§ **Задания**:
1. Обнови фрагмент текста о восстании на Юрюзанском заводе начиная с «На Юрюзань-Ивановском и» и заканчивая «что они заработали.»: приведи его заново, заменив «расторопным» на «толковым».
2. Допиши продолжение текста о восстании на Юрюзанском заводе, начав сразу после его последнего предложения.

§ **Исходный текст**:
_ _ _ _ _ _ _

Восстание на Юрюзанском заводе

Бунтарь

В начале XIX столетия Юрюзань-Ивановский завод находился во владении княгини Анны Григорьевны Белосельской-Белозерской. Внучка одного из основателей Катавских заводов Ивана Семеновича Мясникова, она при выходе замуж получила от своей матери, статской советницы Козицкой, как приданое Катав-Ивановский и Усть-Катавский заводы, а в 1815 году приобрела и соседний Юрюзань-Ивановский завод с принадлежавшим ему Минским передельным заводом.

На Юрюзань-Ивановском и Минском заводах числились 3121 «мужская душа». Все эти три с лишним тысячи подневольных людей были полной собственностью княгини Белосельской-Белозерской. Недовольство копилось исподволь и долго, пока не грянул взрыв.

В заводской конторе был приставлен к документам сын караванного приказчика Ивана Тараканова — Илья. Оказался Илья Иванович человеком расторопным, сметливым и неробкого десятка. Он не стал молчать, когда понял по документам, что заводской исправник Гоферланд, верный прислужник княгини Белосельской, самым наглым образом обирает крепостных, что контора платит людям много меньше того, что они заработали.

Открытое столкновение между исправником и крепостным конторщиком произошло в мае 1828 года. За «дерзость» Гоферланд жестоко избил розгами Илью Тараканова, затем приказал приковать Илью в конторе к столу и в таком виде продержал его три недели.

_ _ _ _ _ _ _

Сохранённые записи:
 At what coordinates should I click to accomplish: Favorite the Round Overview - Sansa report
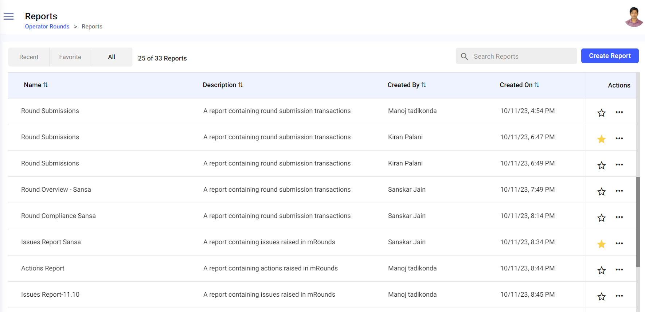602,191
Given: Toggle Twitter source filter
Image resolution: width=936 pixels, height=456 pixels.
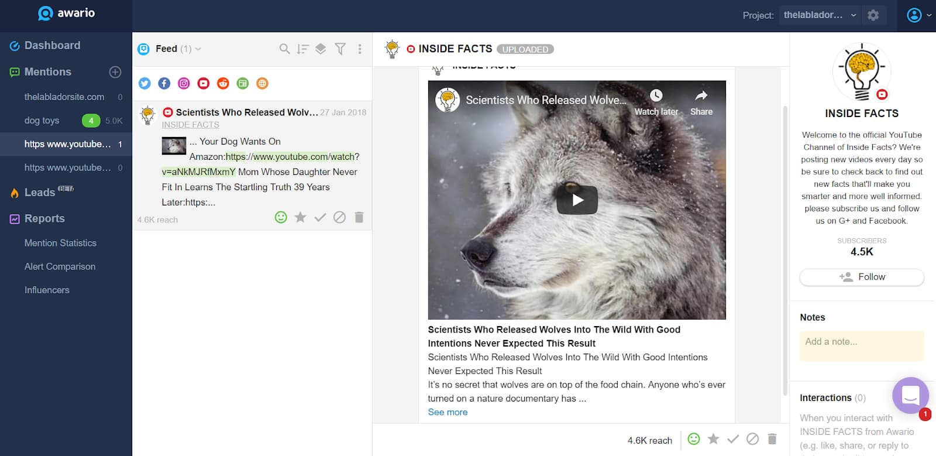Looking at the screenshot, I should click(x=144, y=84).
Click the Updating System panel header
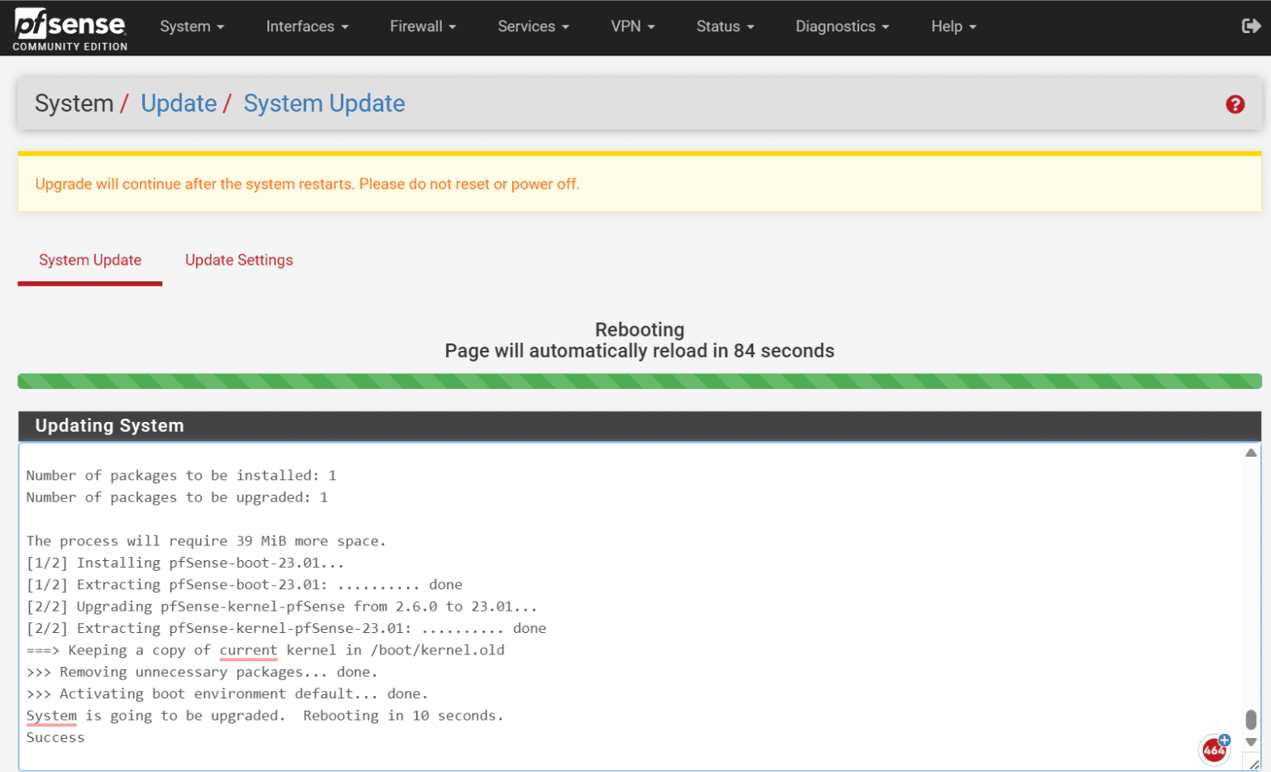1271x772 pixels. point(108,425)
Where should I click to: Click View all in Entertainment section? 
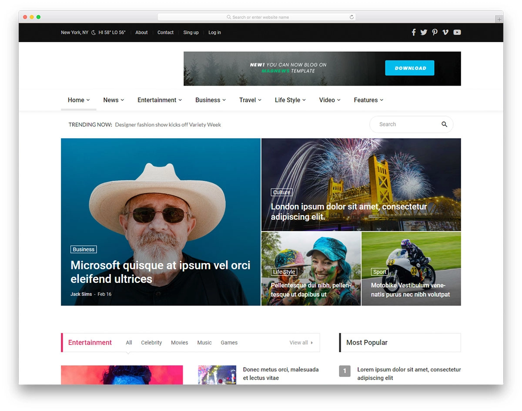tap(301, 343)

_ _ _ _ _ _ _

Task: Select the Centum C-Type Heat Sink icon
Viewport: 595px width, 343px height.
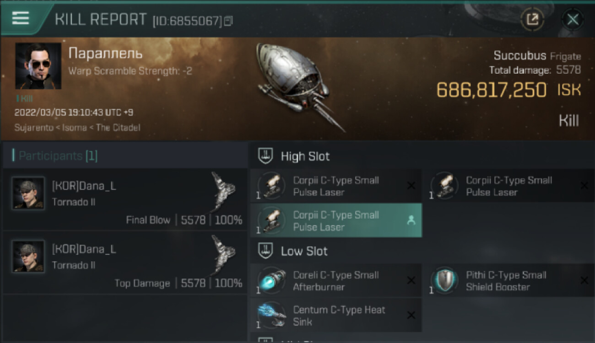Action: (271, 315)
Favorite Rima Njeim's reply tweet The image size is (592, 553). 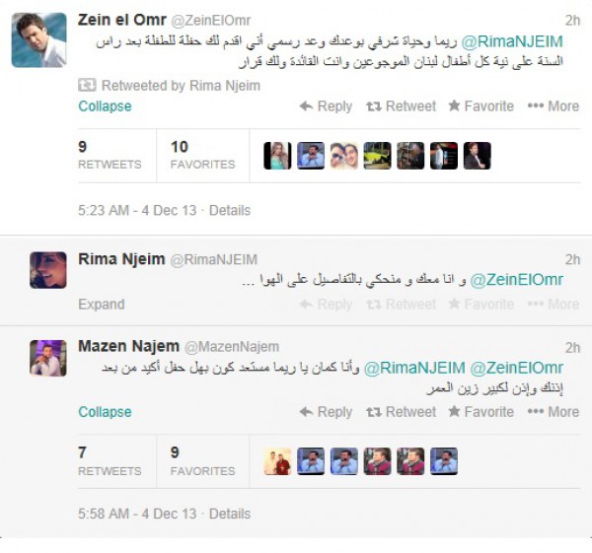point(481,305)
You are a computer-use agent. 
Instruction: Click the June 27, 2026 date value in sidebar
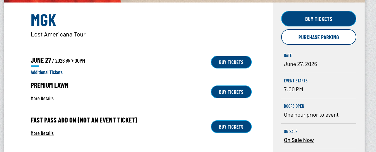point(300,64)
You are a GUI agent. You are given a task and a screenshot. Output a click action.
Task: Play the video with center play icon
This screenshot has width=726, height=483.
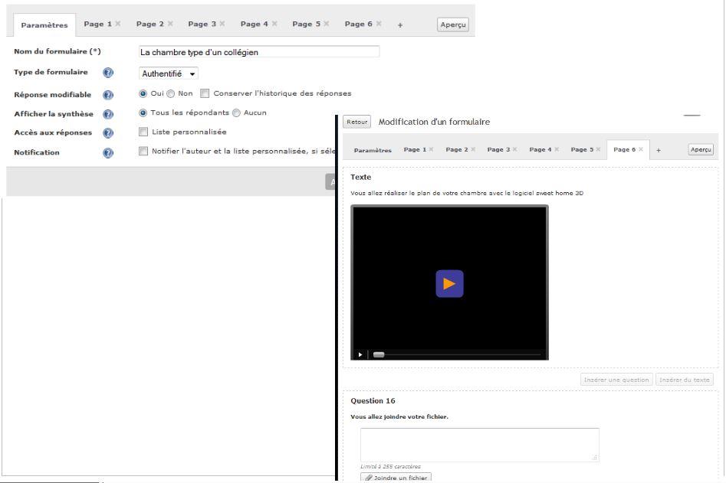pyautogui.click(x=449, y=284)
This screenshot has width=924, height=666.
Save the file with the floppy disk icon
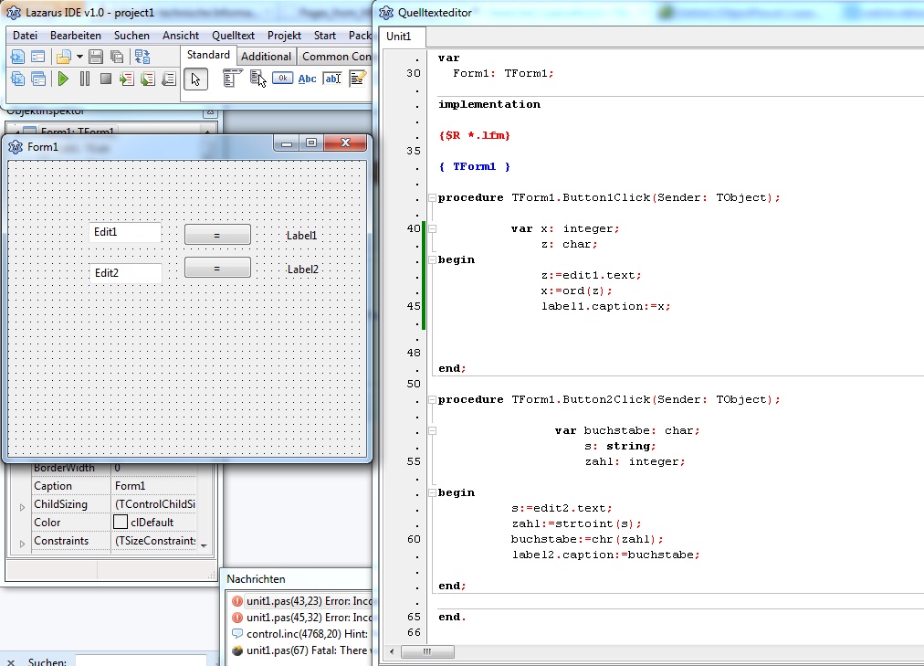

_ _ _ _ _ _ _

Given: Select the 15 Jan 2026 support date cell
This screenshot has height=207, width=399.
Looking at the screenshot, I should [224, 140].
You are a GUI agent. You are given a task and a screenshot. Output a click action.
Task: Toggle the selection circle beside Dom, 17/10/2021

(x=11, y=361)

_ _ _ _ _ _ _

§ **Ответы по заданиям**:
1.
На Юрюзань-Ивановском и Минском заводах числились 3121 «мужская душа». Все эти три с лишним тысячи подневольных людей были полной собственностью княгини Белосельской-Белозерской. Недовольство копилось исподволь и долго, пока не грянул взрыв.

В заводской конторе был приставлен к документам сын караванного приказчика Ивана Тараканова — Илья. Оказался Илья Иванович человеком толковым, сметливым и неробкого десятка. Он не стал молчать, когда понял по документам, что заводской исправник Гоферланд, верный прислужник княгини Белосельской, самым наглым образом обирает крепостных, что контора платит людям много меньше того, что они заработали.

2.
Конфликт обострился в связи с развернувшимися на заводе событиями. 8 мая помощник заводского приказчика Утушкин направил тридцать женщин на строительство лесопильной мельницы для подъема с земли и втаскивания наверх тяжелых брусьев. Наспех сколоченные мостки с лежащими на них брусьями рухнули и изувечили нескольких работниц. Гоферланд в это время находился в отъезде на Катав-Ивановском заводе. На следующий день он вернулся в Юрюзань и прямо на поле избил приказчика Игнатова в присутствии двухсот крестьян, которые шли с поля от часовни с образами. Крестьяне, окружив Гоферланда, просили, чтобы их жен «не в свойственные работы не употреблять». Гоферланд тотчас усмотрел в этом «бунт», а за причину сего счел подстрекательство со стороны Тараканова. Он прямо назвал конторского служителя бунтовщиком и грозил жестоко наказать. Оскорбленный Тараканов подал в заводкую контору прошение «О произведении следствия и о выключке из бунтовщиков и о помещении в число честных и полезных людей». Узнав об этом, Гоферланд пришел в неописуемую ярость.

Конфликт между исправником и непокорным крепостным обострялся с каждым днем. Илья Иванович Тараканов давно уже пользовался поддержкой и сочувствием у всех крепостных мастеровых Юрюзань-Ивановского завода. И в этот раз он не задумываясь стал ходатаем в их «слезном» деле о женах. Продолжал он отстаивать и свою честь, за что подвергался все большим и большим гонениям.

15 июля 1828 года крепостные мастеровые Юрюзань — Ивановского завода, собрав всем обществом деньги, кто сколько смог дать, направили Тараканова в Пермь в контору Горного правления. От имени всех крестьян Илья Иванович вез новую письменную жалобу. В ней крепостные писали о продаже из заводских магазинов хлеба за двойную цену против покупной, о ежегодном взыскании за починку большой трактовой дороги по одному рублю двадцати копеек с каждого тягла, о том, что их, мужиков, заставляют работать и в воскресенье, и в праздничные дни, и даже во время светлой недели (то есть после пасхи). Они жаловались на завышенные требования конторы при браковке железа, о недостаточной выдаче угля для выковки железа на кричных молотах, о жестоких наказаниях, которым их подвергают за малейшую провинность, и о многих других своих бедах и несчастиях.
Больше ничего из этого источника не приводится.